__Exercise data__
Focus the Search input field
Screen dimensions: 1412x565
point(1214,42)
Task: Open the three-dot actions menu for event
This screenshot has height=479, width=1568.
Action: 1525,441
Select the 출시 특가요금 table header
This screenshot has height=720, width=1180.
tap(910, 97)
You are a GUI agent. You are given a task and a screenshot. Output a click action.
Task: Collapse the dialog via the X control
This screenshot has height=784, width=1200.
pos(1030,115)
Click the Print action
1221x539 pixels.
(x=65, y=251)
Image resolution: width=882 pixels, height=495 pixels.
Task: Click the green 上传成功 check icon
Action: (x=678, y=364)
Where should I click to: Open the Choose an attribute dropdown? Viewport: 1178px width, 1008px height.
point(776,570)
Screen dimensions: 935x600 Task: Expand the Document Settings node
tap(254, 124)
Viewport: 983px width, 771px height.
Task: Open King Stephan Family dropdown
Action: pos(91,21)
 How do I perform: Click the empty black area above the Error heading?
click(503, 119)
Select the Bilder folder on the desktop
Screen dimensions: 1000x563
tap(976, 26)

__Work request__
Nothing but the lines from the one with "This screenshot has height=784, width=1200." through the final line of the data above should be output, exactly as written.

__Answer below__
This screenshot has height=784, width=1200.
pos(1030,115)
Click the Print action
1221x539 pixels.
(x=65, y=251)
Image resolution: width=882 pixels, height=495 pixels.
Task: Click the green 上传成功 check icon
Action: (x=678, y=364)
Where should I click to: Open the Choose an attribute dropdown? Viewport: 1178px width, 1008px height.
point(776,570)
Screen dimensions: 935x600 Task: Expand the Document Settings node
tap(254, 124)
Viewport: 983px width, 771px height.
Task: Open King Stephan Family dropdown
Action: pos(91,21)
 How do I perform: Click the empty black area above the Error heading?
click(503, 119)
Select the Bilder folder on the desktop
Screen dimensions: 1000x563
tap(976, 26)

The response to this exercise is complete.